● Aim of the task
Set down the first line below and each line after it, ending with the one that holds "984x553 pixels.". Pictures do not belong in the copy.

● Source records
* * * * * * * * *

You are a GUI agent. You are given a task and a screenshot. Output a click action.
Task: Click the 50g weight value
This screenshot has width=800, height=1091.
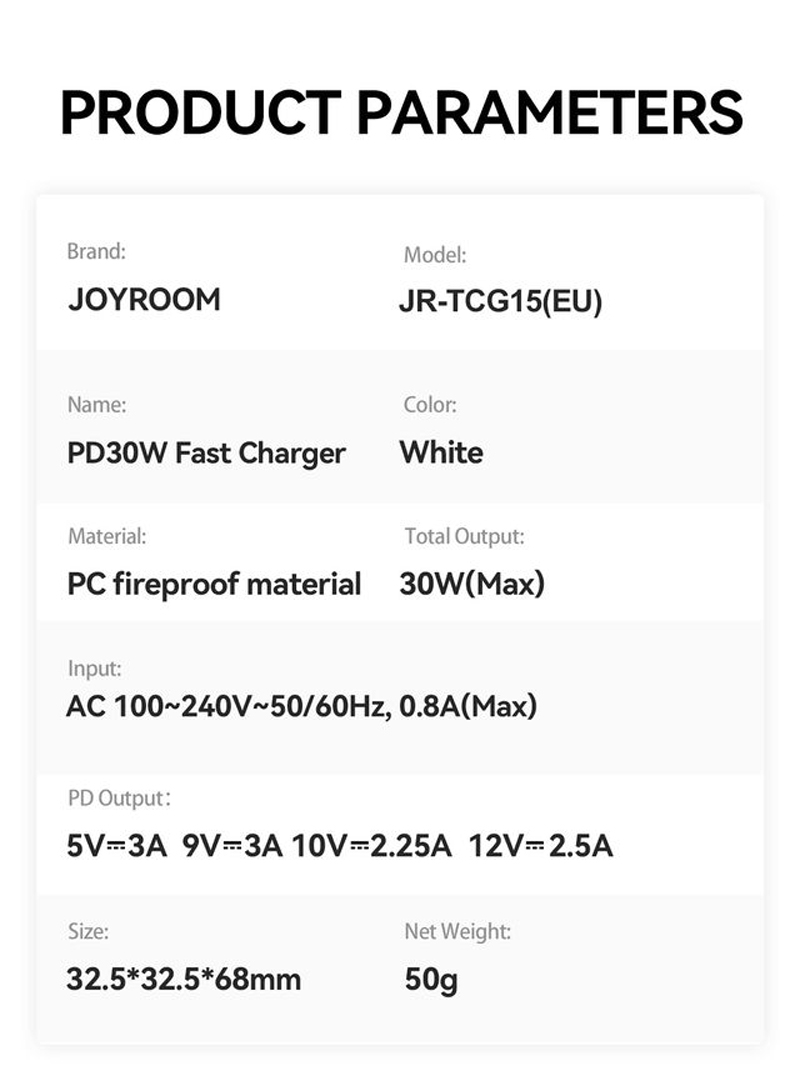(x=431, y=980)
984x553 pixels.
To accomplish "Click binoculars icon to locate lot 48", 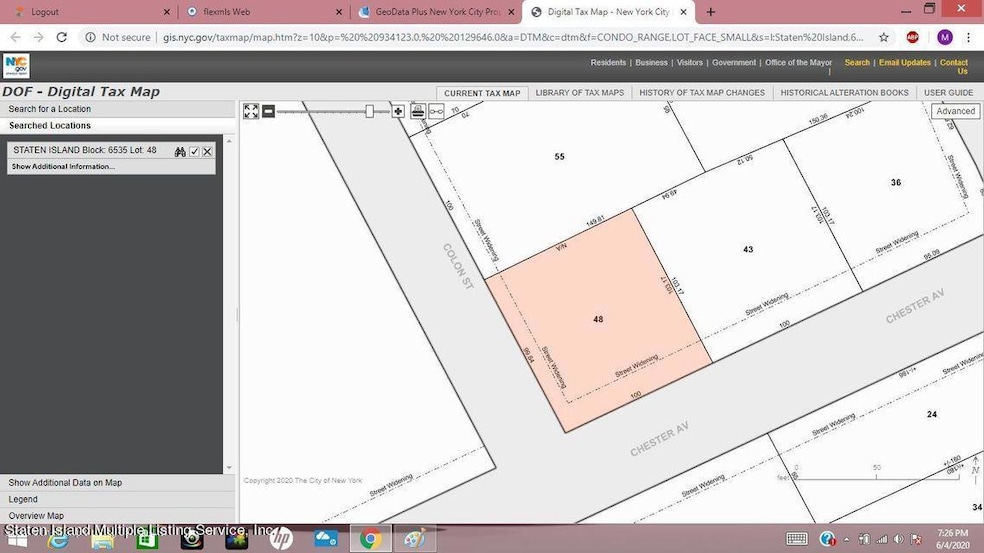I will (x=180, y=151).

* * * * * * * * *

● Exercise answer
You are a GUI agent. You are given a task and a screenshot. Output a click action.
Task: Click the 50g weight value
This screenshot has width=800, height=1091.
(x=431, y=980)
984x553 pixels.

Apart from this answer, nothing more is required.